*TASK DESCRIPTION:* In the forum thread below, what does the poster say their HT setting is?

I'm I just a lucky cruncher who happens to get 2 of these? Or is there something about my machine and/or settings that is causing this to happen? |
||
|
|
Former Member
Cruncher Joined: May 22, 2018 Post Count: 0 Status: Offline |
Hello debsgr8,
Checkpoints are set in the work unit, they are not affected by the computer as long as it computes correctly. I would just monitor the Results Status page and only get worried if something strange showed up there. I admit, I just exaggerrated. Personally, I would check Properties in Tasks for that work unit in BOINC Manager repeatedly, trying to figure it out. But I would just be puzzled as long as Results Status validated.What does check point say in the Properties popup window? Lawrence |
||
|
|
Former Member
Cruncher Joined: May 22, 2018 Post Count: 0 Status: Offline |
Hi debsgr8,
While problematic molecules are rare, they tend to cluster: there may be a structural feature which causes problems, and since similar molecules and their wus are created at the same time, they may end up with the same host, if the host downloads a series of results. You should just monitor the situation and if the Results Status persistently shows problems over the next two weeks, then we should have a closer look. Best wishes from Your Harvard CEP team |
||
|
|
Former Member
Cruncher Joined: May 22, 2018 Post Count: 0 Status: Offline |
lawrencehardin said:
... I would just monitor the Results Status page and only get worried if something strange showed up there. cleanenergy said: ... You should just monitor the situation and if the Results Status persistently shows problems over the next two weeks, then we should have a closer look. Neither of those two work units are even listed on my Results Page... even with the Result Status filter set to 'All'.cleanenergy said: ...they tend to cluster... I tend to believe that's it, as I've done other CEP2 work units without problems and have received valid results on them. I'm currently working on a work unit that is over 54% with 2 checkpoints already.It's a puzzle. I love puzzles. I've just set my device profile for CEP2 only in an attempt to sort this out. |
||
|
|
Former Member
Cruncher Joined: May 22, 2018 Post Count: 0 Status: Offline |
No ideas, but do you really want to run a lot of CEP2 units simultaneously? Lawrence |
||
|
|
Former Member
Cruncher Joined: May 22, 2018 Post Count: 0 Status: Offline |
Simultaneously? No. I have my HT setting at 50% so I'm only crunching on one at a time.
But if you mean exclusively, then yes... just until I can determine that it whether or not it is my computer and/or settings. |
||
|
|
|

*INFORMATION GIVEN:*
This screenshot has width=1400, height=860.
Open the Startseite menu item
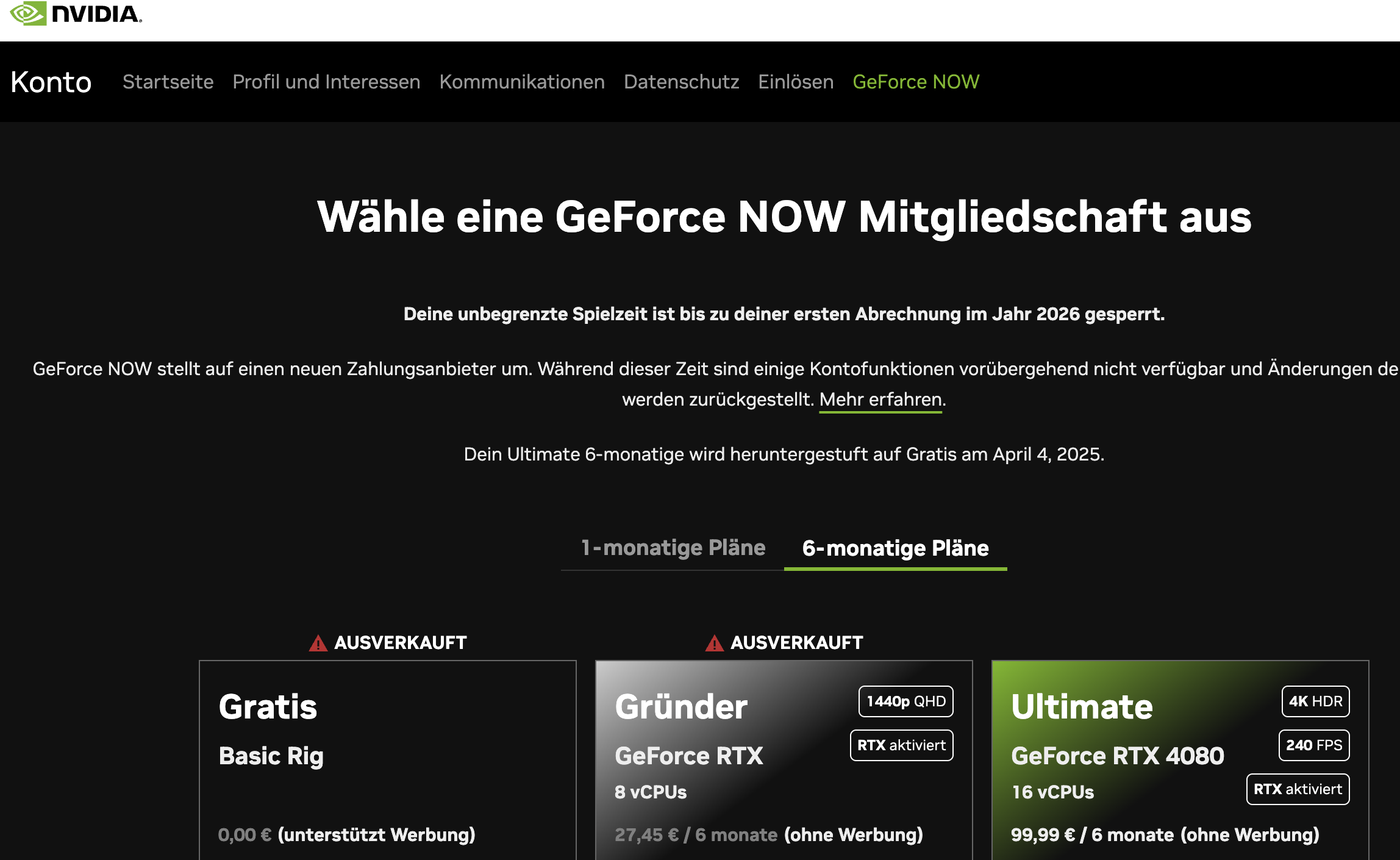pyautogui.click(x=168, y=82)
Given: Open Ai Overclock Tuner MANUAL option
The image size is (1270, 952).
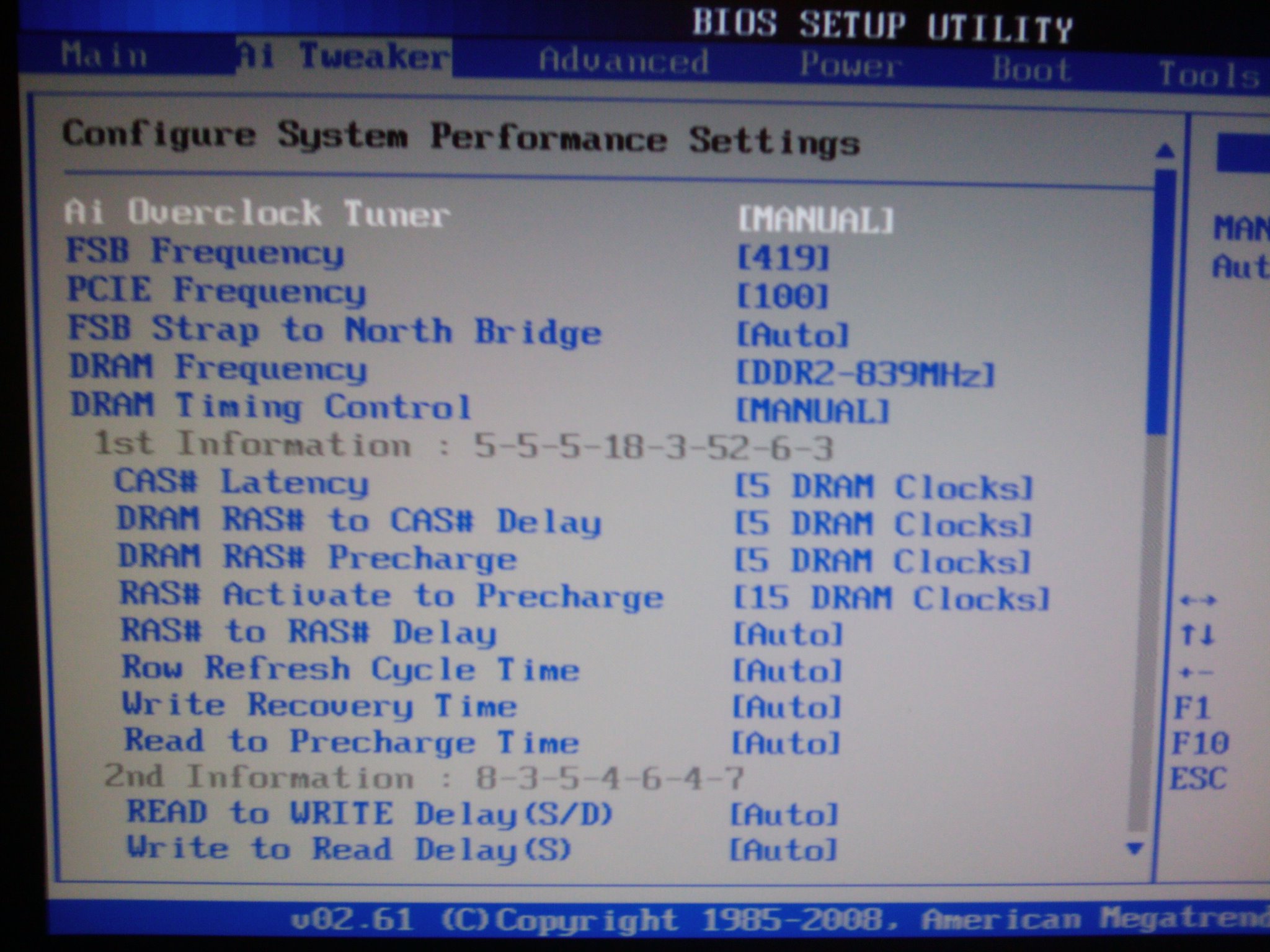Looking at the screenshot, I should tap(816, 219).
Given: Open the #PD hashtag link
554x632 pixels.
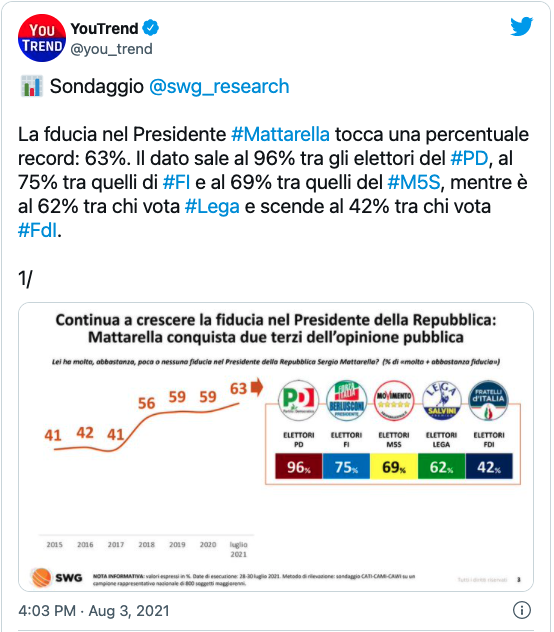Looking at the screenshot, I should pyautogui.click(x=469, y=158).
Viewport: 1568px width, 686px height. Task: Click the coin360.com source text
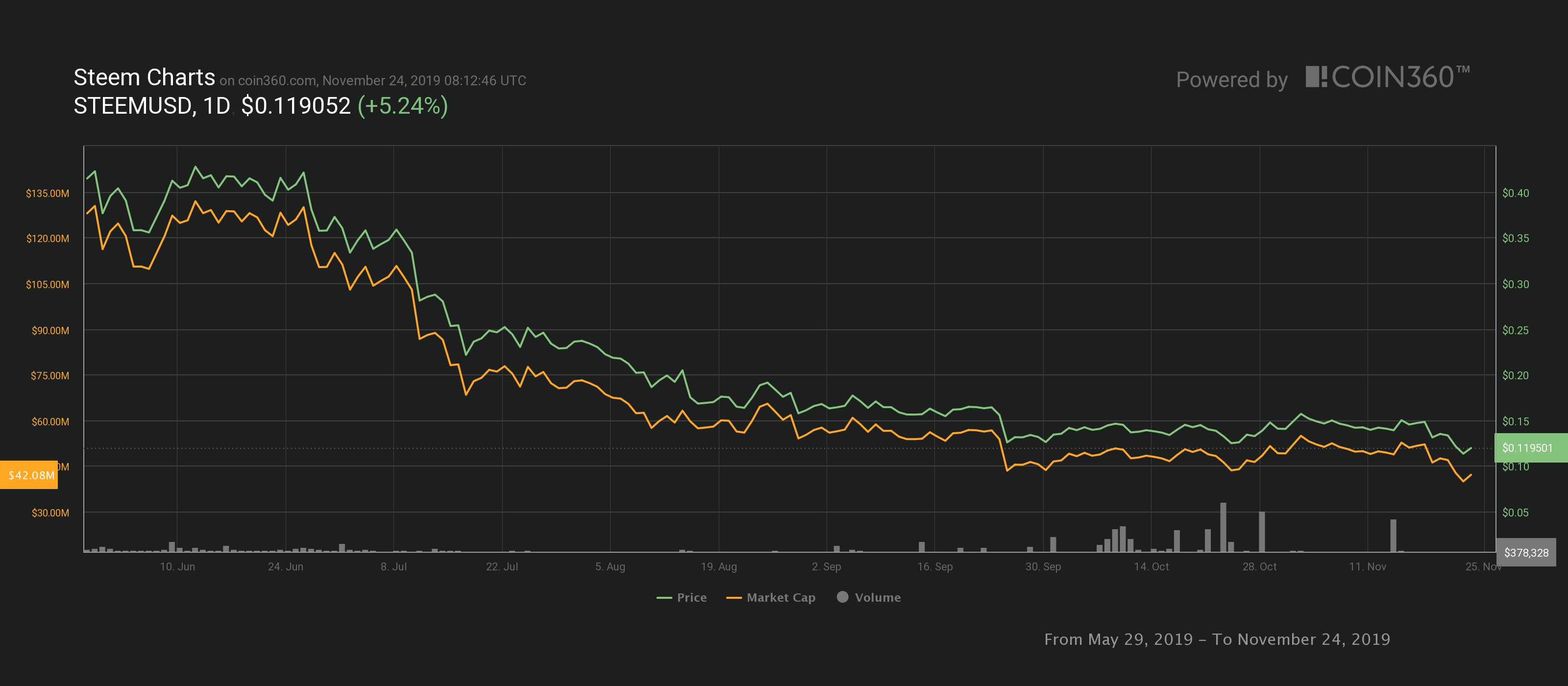pyautogui.click(x=276, y=81)
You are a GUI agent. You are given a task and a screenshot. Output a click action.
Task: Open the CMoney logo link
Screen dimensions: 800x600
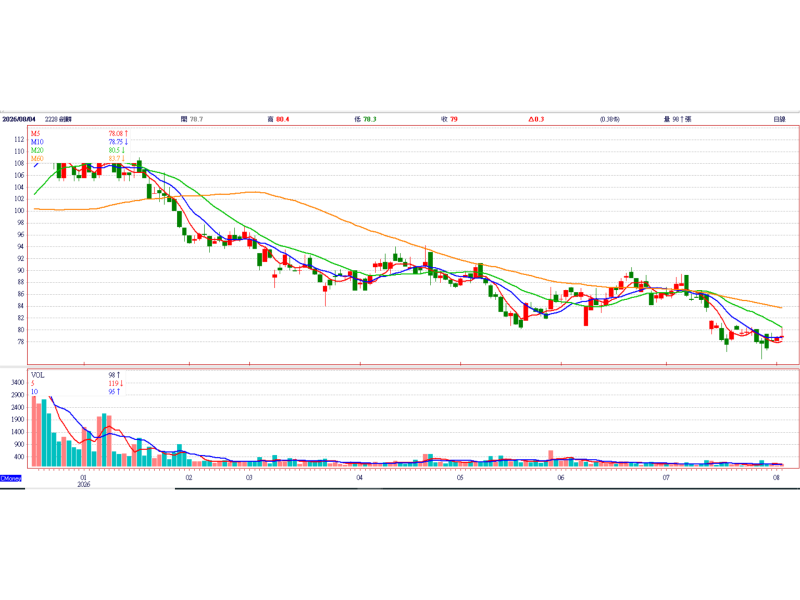(x=11, y=478)
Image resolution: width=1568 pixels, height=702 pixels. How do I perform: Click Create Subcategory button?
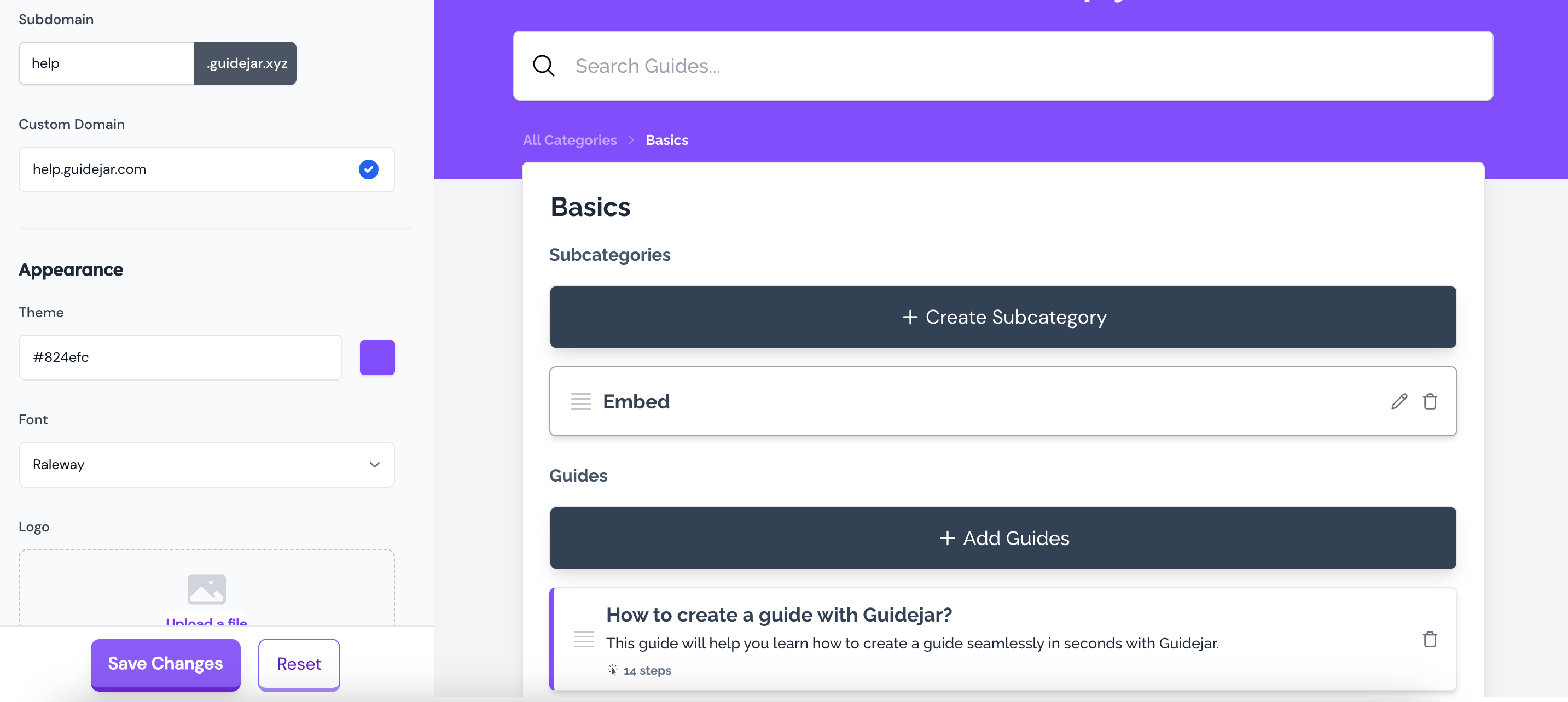(x=1002, y=317)
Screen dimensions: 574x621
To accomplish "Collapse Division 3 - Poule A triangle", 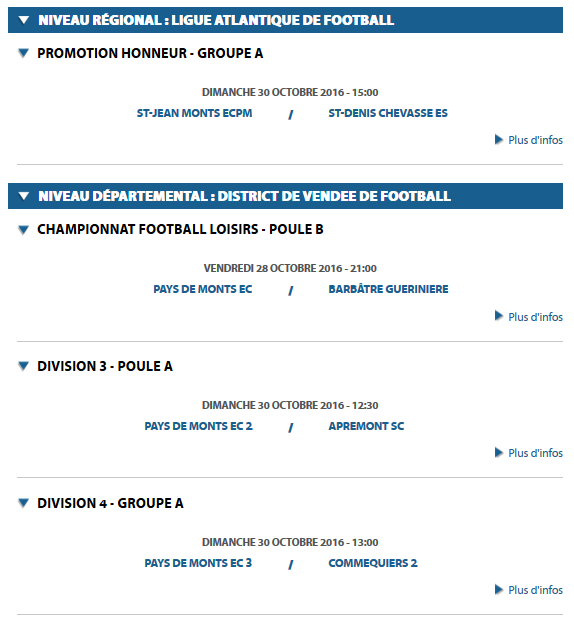I will pyautogui.click(x=24, y=366).
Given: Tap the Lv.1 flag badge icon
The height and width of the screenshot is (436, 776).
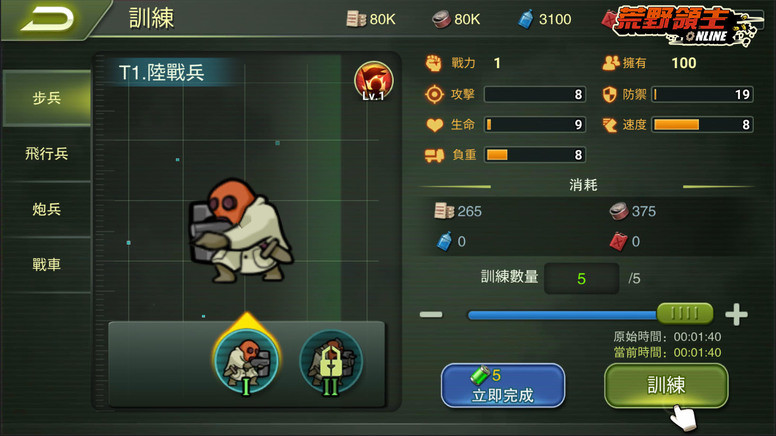Looking at the screenshot, I should coord(374,82).
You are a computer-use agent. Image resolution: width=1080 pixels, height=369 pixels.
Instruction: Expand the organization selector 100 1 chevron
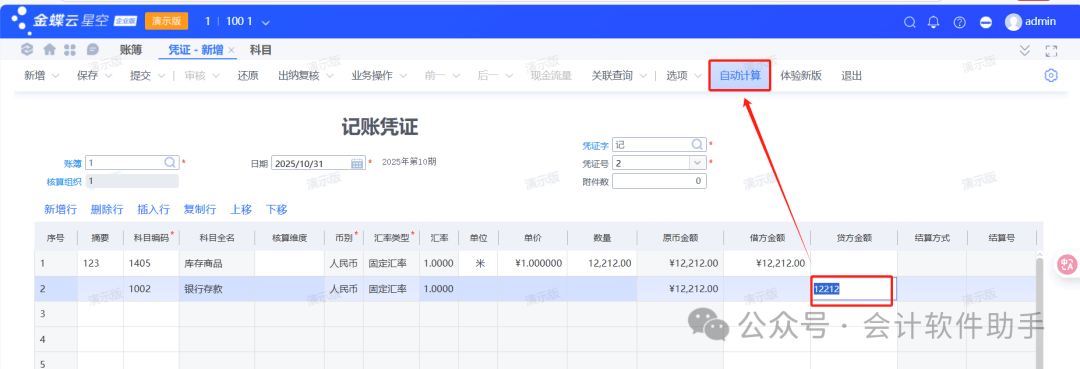[x=266, y=22]
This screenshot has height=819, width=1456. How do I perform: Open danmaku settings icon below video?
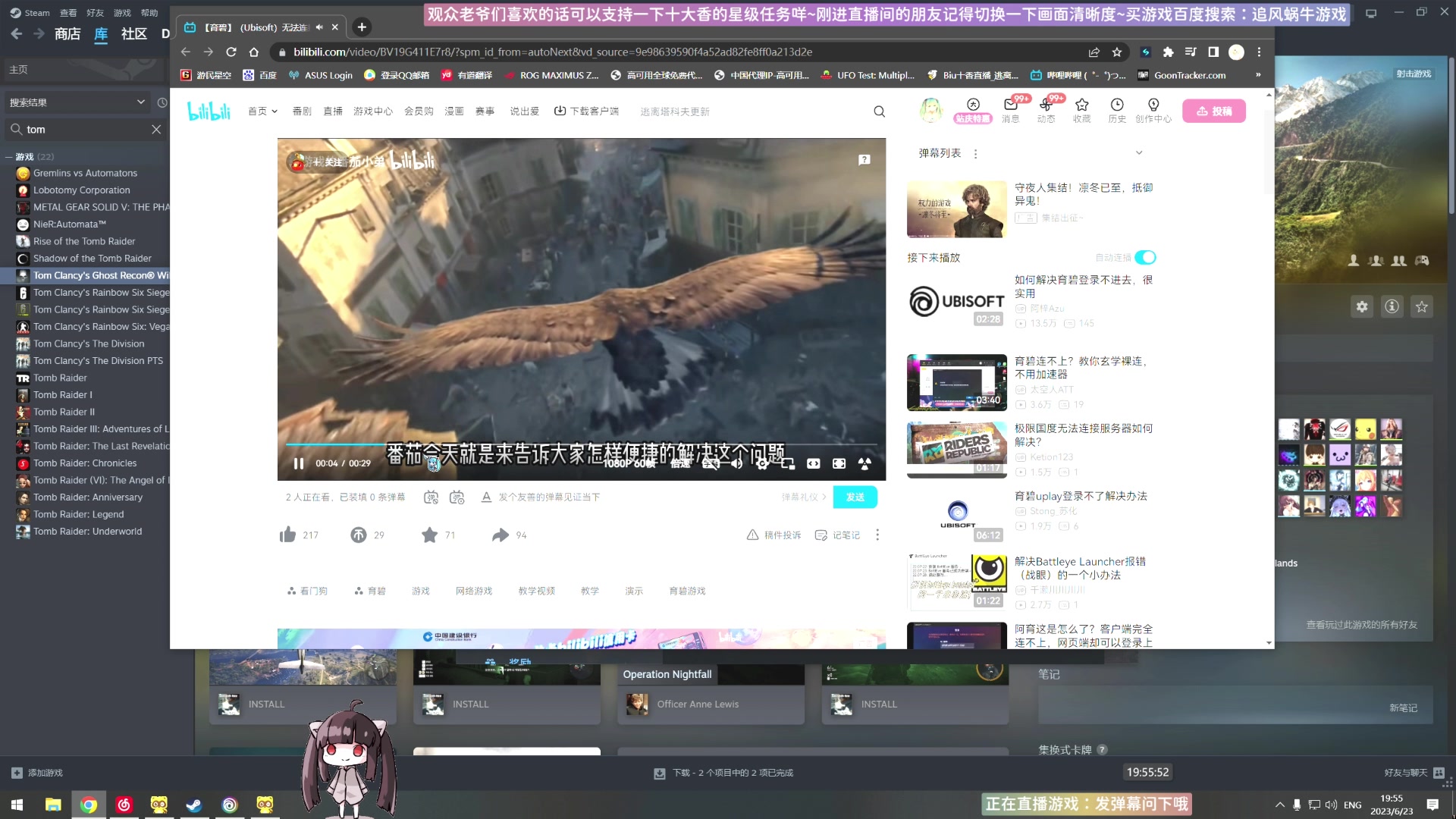[x=457, y=497]
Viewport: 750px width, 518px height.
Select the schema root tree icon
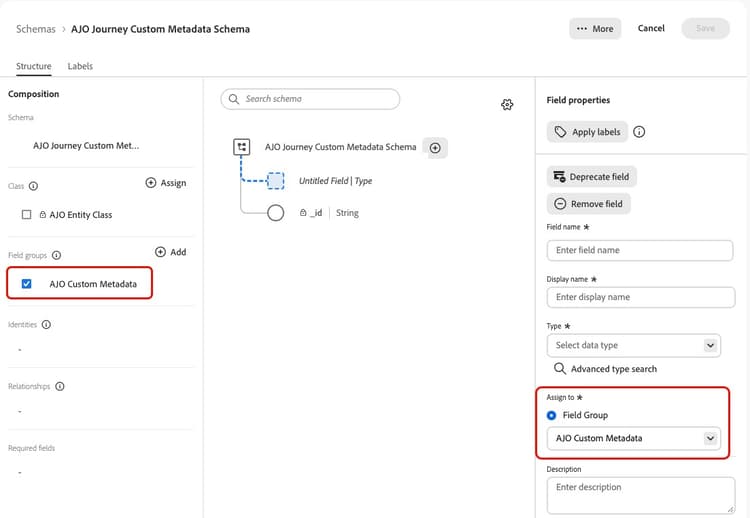pyautogui.click(x=242, y=147)
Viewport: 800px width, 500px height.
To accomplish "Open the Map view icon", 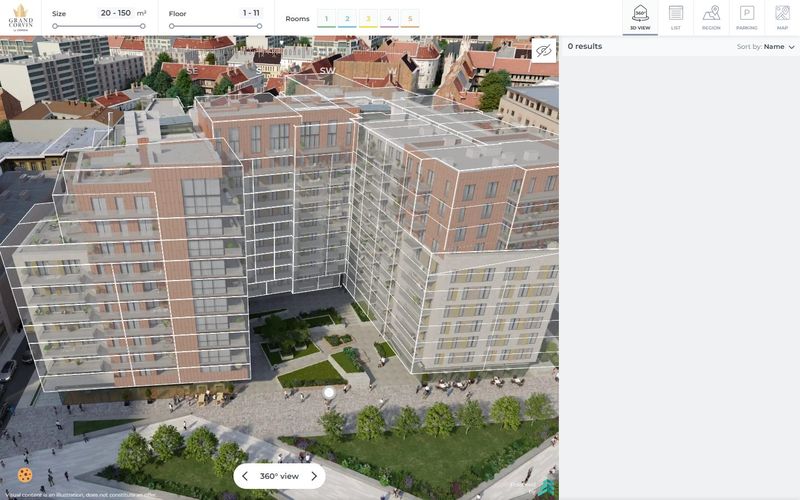I will point(782,17).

*OUTPUT BELOW:* 50%